After several years of notoriously skipping on any dividend payments to reward shareholders, Apple's new CEO Tim Cook has said the company will kick off a dividend and share repurchase program later this year. The announcement was made during a conference call with analysts and members of the press this morning, where Apple discussed how it plans to use its nearly $98 billion cash stockpile over the next few years.
As part of the plan, investors will receive a quarterly dividend of $2.65 per share starting in its fiscal fourth quarter, which begins in July. That works out to $10.60 annually, or 1.8% of the current stock price, and will cost the company about $10 billion a year. The move will make Apple one of the largest dividend payers in the United States, a stark departure for a company that last offered a dividend to shareholders in 1995.

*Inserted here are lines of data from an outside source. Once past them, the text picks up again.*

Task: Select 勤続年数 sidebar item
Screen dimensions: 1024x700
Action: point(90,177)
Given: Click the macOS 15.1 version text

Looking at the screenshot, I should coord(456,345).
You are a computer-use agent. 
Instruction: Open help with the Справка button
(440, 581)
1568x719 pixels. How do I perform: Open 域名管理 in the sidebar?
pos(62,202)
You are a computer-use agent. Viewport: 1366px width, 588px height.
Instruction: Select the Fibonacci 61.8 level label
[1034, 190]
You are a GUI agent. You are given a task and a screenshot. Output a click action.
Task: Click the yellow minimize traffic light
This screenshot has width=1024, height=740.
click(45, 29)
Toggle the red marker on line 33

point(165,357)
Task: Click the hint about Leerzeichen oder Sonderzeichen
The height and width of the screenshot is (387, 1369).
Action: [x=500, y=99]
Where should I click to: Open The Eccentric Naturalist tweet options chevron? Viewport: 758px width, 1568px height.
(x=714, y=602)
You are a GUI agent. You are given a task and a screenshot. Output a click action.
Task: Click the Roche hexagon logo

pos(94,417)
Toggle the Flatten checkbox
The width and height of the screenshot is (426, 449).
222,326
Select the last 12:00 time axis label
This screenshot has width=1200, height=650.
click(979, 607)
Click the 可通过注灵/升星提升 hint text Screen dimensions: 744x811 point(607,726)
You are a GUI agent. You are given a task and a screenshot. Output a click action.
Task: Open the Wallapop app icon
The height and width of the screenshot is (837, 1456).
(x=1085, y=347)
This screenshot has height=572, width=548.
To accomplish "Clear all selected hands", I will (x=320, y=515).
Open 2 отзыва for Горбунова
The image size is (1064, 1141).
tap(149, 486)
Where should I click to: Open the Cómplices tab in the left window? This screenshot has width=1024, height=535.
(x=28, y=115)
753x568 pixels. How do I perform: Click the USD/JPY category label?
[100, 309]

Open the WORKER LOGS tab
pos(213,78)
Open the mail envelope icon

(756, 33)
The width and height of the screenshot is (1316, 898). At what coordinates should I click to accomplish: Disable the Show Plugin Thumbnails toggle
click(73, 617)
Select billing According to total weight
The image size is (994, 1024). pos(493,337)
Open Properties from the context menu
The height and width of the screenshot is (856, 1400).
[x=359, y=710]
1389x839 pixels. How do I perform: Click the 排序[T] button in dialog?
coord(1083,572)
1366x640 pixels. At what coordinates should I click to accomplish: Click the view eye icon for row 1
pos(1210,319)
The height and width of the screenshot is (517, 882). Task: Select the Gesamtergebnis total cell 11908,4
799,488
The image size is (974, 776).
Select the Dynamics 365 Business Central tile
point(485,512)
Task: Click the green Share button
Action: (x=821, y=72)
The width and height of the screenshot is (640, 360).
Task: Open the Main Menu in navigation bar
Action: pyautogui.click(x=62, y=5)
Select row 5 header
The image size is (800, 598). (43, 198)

The Cupertino-based giant will also buy back $10 billion of its own shares over three years, beginning in October. Apple said the share buyback will reduce the number of shares outstanding, thus helping stave off earnings-per-share dilution from future employee stock grants and purchase programs.
Apple estimates it will burn around $45 billion through 2015 on its dividend and share repurchase program. The firm is using its domestic cash, rather than the much heftier stockpiles it holds overseas, because foreign cash would be subject to a sizable "repatriation tax" if brought back into the United States.
According to Tim Cook, this won't prevent them from making important investments in the future:
"We have used some of our cash to make great investments in our business through increased research and development, acquisitions, new retail store openings, strategic prepayments and capital expenditures in our supply chain, and building out our infrastructure. You'll see more of all of these in the future. Even with these investments, we can maintain a war chest for strategic opportunities and have plenty of cash to run our business."
In late January, Apple reported profit of $13 billion on revenues of $46 billion for fiscal Q1 2012. The iPhone and iPad maker has already surpassed Exxon Mobil Corp. as the world’s most valuable company, and with a market value of $545.97 billion, it's worth more than Microsoft and Google combined.
Put in other words, it's a great time to be an Apple investor.